# WHAT IS REQUIRED
Every entry below needs to be repeated exactly as written.

*** Opening DATA PROVIDED ***

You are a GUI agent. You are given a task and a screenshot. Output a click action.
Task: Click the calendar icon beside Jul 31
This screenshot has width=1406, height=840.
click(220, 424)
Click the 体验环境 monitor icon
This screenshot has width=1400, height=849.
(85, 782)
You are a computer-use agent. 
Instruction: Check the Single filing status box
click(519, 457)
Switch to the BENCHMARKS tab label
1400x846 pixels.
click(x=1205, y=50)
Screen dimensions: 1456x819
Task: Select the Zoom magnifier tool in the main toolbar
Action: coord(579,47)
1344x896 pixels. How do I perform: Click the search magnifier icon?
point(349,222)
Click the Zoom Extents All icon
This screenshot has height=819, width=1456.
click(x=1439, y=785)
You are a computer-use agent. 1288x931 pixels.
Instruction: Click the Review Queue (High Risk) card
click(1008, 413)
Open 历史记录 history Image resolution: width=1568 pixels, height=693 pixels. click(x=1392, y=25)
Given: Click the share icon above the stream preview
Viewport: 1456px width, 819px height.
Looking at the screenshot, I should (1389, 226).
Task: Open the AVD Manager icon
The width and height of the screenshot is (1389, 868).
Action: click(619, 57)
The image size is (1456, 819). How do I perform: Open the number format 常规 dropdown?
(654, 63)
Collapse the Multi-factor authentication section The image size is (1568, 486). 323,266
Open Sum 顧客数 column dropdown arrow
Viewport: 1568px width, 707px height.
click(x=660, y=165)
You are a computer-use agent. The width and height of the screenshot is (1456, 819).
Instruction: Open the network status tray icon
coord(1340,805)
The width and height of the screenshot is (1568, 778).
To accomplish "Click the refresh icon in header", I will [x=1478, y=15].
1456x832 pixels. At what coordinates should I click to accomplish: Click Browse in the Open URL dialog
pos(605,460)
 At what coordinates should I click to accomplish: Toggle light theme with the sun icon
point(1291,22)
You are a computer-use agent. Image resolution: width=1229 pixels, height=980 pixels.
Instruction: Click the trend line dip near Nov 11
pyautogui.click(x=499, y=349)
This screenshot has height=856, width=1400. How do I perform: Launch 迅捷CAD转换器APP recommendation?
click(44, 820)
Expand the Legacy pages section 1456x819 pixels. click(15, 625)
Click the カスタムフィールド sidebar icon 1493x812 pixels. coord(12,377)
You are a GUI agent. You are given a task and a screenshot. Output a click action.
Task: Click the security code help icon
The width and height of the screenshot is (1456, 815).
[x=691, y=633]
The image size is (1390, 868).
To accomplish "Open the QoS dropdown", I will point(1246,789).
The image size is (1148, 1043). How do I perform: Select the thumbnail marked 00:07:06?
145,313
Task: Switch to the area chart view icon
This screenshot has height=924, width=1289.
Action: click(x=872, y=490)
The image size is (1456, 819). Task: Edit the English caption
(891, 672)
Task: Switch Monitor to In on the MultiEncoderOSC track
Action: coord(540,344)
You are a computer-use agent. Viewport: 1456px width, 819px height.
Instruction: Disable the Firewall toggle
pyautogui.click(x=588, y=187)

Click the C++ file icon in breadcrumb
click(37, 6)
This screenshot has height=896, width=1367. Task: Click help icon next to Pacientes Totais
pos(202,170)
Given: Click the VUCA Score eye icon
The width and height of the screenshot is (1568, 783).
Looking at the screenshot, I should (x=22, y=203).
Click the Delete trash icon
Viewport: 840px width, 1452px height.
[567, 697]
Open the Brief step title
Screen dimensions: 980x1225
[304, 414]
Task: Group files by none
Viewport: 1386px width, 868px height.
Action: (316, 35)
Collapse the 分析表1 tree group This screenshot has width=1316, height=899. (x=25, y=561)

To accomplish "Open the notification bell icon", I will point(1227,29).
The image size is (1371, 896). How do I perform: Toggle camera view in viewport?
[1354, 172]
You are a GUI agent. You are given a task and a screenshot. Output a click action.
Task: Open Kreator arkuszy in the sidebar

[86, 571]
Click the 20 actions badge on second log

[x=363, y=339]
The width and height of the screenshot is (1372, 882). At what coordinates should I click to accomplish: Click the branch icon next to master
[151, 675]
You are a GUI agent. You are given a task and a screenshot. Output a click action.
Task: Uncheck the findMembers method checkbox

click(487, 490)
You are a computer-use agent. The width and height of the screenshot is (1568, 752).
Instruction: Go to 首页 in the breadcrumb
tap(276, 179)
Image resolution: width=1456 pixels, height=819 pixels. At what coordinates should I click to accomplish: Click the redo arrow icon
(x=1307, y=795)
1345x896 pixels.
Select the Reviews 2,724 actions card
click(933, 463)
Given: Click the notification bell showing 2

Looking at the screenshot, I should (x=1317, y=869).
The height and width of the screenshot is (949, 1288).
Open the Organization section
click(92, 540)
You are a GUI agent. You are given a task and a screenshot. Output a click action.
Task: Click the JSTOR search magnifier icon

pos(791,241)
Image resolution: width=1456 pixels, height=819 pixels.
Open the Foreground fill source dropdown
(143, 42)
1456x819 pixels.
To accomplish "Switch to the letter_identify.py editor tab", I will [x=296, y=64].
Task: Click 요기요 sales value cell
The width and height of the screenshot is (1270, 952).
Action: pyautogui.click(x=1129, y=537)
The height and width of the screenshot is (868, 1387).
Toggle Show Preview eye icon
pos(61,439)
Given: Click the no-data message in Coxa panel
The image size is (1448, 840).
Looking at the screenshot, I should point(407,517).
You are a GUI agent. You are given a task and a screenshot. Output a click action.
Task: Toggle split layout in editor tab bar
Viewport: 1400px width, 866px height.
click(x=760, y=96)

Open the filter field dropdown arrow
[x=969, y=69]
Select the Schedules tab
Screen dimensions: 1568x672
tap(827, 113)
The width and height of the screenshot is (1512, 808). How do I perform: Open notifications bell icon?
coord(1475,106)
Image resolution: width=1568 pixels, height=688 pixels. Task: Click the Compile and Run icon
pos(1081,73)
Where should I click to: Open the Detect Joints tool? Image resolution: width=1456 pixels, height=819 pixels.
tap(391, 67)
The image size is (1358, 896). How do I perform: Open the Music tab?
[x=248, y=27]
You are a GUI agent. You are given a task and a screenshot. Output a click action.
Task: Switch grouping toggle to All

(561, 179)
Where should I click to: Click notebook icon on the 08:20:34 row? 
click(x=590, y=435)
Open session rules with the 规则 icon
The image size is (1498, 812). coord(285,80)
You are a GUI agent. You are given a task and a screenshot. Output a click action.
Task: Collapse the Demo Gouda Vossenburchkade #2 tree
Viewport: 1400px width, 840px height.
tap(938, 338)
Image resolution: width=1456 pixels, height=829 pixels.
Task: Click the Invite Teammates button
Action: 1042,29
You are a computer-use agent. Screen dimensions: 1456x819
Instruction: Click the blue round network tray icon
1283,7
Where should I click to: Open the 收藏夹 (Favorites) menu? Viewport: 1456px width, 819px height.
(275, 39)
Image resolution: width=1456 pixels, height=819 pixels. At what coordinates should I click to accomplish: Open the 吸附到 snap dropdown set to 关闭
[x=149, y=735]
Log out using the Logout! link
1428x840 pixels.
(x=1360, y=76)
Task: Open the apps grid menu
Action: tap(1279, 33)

*** Closing DATA PROVIDED ***

# THE ANSWER
You are a GUI agent. You are given a task and a screenshot. Output a click action.
Task: Click the calendar icon beside Jul 31
This screenshot has width=1406, height=840.
click(220, 424)
Click the 体验环境 monitor icon
This screenshot has width=1400, height=849.
(85, 782)
You are a computer-use agent. 
Instruction: Check the Single filing status box
click(519, 457)
Switch to the BENCHMARKS tab label
1400x846 pixels.
click(x=1205, y=50)
Screen dimensions: 1456x819
Task: Select the Zoom magnifier tool in the main toolbar
Action: coord(579,47)
1344x896 pixels. How do I perform: Click the search magnifier icon?
point(349,222)
Click the Zoom Extents All icon
This screenshot has height=819, width=1456.
click(x=1439, y=785)
You are a computer-use agent. 1288x931 pixels.
Instruction: Click the Review Queue (High Risk) card
click(1008, 413)
Open 历史记录 history Image resolution: width=1568 pixels, height=693 pixels. click(x=1392, y=25)
Given: Click the share icon above the stream preview
Viewport: 1456px width, 819px height.
Looking at the screenshot, I should (1389, 226).
Task: Open the AVD Manager icon
The width and height of the screenshot is (1389, 868).
Action: click(619, 57)
The image size is (1456, 819). How do I perform: Open the number format 常规 dropdown?
(654, 63)
Collapse the Multi-factor authentication section The image size is (1568, 486). 323,266
Open Sum 顧客数 column dropdown arrow
Viewport: 1568px width, 707px height.
click(x=660, y=165)
You are a computer-use agent. The width and height of the screenshot is (1456, 819).
Instruction: Open the network status tray icon
coord(1340,805)
The width and height of the screenshot is (1568, 778).
To accomplish "Click the refresh icon in header", I will [x=1478, y=15].
1456x832 pixels. At what coordinates should I click to accomplish: Click Browse in the Open URL dialog
pos(605,460)
 At what coordinates should I click to accomplish: Toggle light theme with the sun icon
point(1291,22)
You are a computer-use agent. Image resolution: width=1229 pixels, height=980 pixels.
Instruction: Click the trend line dip near Nov 11
pyautogui.click(x=499, y=349)
This screenshot has height=856, width=1400. How do I perform: Launch 迅捷CAD转换器APP recommendation?
click(44, 820)
Expand the Legacy pages section 1456x819 pixels. click(15, 625)
Click the カスタムフィールド sidebar icon 1493x812 pixels. coord(12,377)
You are a GUI agent. You are given a task and a screenshot. Output a click action.
Task: Click the security code help icon
The width and height of the screenshot is (1456, 815).
[x=691, y=633]
The image size is (1390, 868).
To accomplish "Open the QoS dropdown", I will point(1246,789).
The image size is (1148, 1043). How do I perform: Select the thumbnail marked 00:07:06?
145,313
Task: Switch to the area chart view icon
This screenshot has height=924, width=1289.
Action: click(x=872, y=490)
The image size is (1456, 819). Task: Edit the English caption
(891, 672)
Task: Switch Monitor to In on the MultiEncoderOSC track
Action: coord(540,344)
You are a computer-use agent. Viewport: 1456px width, 819px height.
Instruction: Disable the Firewall toggle
pyautogui.click(x=588, y=187)

Click the C++ file icon in breadcrumb
click(37, 6)
This screenshot has height=896, width=1367. Task: Click help icon next to Pacientes Totais
pos(202,170)
Given: Click the VUCA Score eye icon
The width and height of the screenshot is (1568, 783).
Looking at the screenshot, I should (x=22, y=203).
Click the Delete trash icon
Viewport: 840px width, 1452px height.
[567, 697]
Open the Brief step title
Screen dimensions: 980x1225
[304, 414]
Task: Group files by none
Viewport: 1386px width, 868px height.
Action: (316, 35)
Collapse the 分析表1 tree group This screenshot has width=1316, height=899. (x=25, y=561)

To accomplish "Open the notification bell icon", I will point(1227,29).
The image size is (1371, 896). How do I perform: Toggle camera view in viewport?
[1354, 172]
You are a GUI agent. You are given a task and a screenshot. Output a click action.
Task: Open Kreator arkuszy in the sidebar

[86, 571]
Click the 20 actions badge on second log

[x=363, y=339]
The width and height of the screenshot is (1372, 882). At what coordinates should I click to accomplish: Click the branch icon next to master
[151, 675]
You are a GUI agent. You are given a task and a screenshot. Output a click action.
Task: Uncheck the findMembers method checkbox

click(487, 490)
You are a computer-use agent. The width and height of the screenshot is (1568, 752).
Instruction: Go to 首页 in the breadcrumb
tap(276, 179)
Image resolution: width=1456 pixels, height=819 pixels. At what coordinates should I click to accomplish: Click the redo arrow icon
(x=1307, y=795)
1345x896 pixels.
Select the Reviews 2,724 actions card
click(933, 463)
Given: Click the notification bell showing 2

Looking at the screenshot, I should (x=1317, y=869).
The height and width of the screenshot is (949, 1288).
Open the Organization section
click(92, 540)
You are a GUI agent. You are given a task and a screenshot. Output a click action.
Task: Click the JSTOR search magnifier icon

pos(791,241)
Image resolution: width=1456 pixels, height=819 pixels.
Open the Foreground fill source dropdown
(143, 42)
1456x819 pixels.
To accomplish "Switch to the letter_identify.py editor tab", I will [x=296, y=64].
Task: Click 요기요 sales value cell
The width and height of the screenshot is (1270, 952).
Action: pyautogui.click(x=1129, y=537)
The height and width of the screenshot is (868, 1387).
Toggle Show Preview eye icon
pos(61,439)
Given: Click the no-data message in Coxa panel
The image size is (1448, 840).
Looking at the screenshot, I should point(407,517).
You are a GUI agent. You are given a task and a screenshot. Output a click action.
Task: Toggle split layout in editor tab bar
Viewport: 1400px width, 866px height.
click(x=760, y=96)

Open the filter field dropdown arrow
[x=969, y=69]
Select the Schedules tab
Screen dimensions: 1568x672
tap(827, 113)
The width and height of the screenshot is (1512, 808). How do I perform: Open notifications bell icon?
coord(1475,106)
Image resolution: width=1568 pixels, height=688 pixels. Task: Click the Compile and Run icon
pos(1081,73)
Where should I click to: Open the Detect Joints tool? Image resolution: width=1456 pixels, height=819 pixels.
tap(391, 67)
The image size is (1358, 896). How do I perform: Open the Music tab?
[x=248, y=27]
You are a GUI agent. You are given a task and a screenshot. Output a click action.
Task: Switch grouping toggle to All

(561, 179)
Where should I click to: Click notebook icon on the 08:20:34 row? 
click(x=590, y=435)
Open session rules with the 规则 icon
The image size is (1498, 812). coord(285,80)
You are a GUI agent. You are given a task and a screenshot. Output a click action.
Task: Collapse the Demo Gouda Vossenburchkade #2 tree
Viewport: 1400px width, 840px height.
tap(938, 338)
Image resolution: width=1456 pixels, height=829 pixels.
Task: Click the Invite Teammates button
Action: 1042,29
You are a computer-use agent. Screen dimensions: 1456x819
Instruction: Click the blue round network tray icon
1283,7
Where should I click to: Open the 收藏夹 (Favorites) menu? Viewport: 1456px width, 819px height.
(275, 39)
Image resolution: width=1456 pixels, height=819 pixels. At what coordinates should I click to accomplish: Open the 吸附到 snap dropdown set to 关闭
[x=149, y=735]
Log out using the Logout! link
1428x840 pixels.
(x=1360, y=76)
Task: Open the apps grid menu
Action: tap(1279, 33)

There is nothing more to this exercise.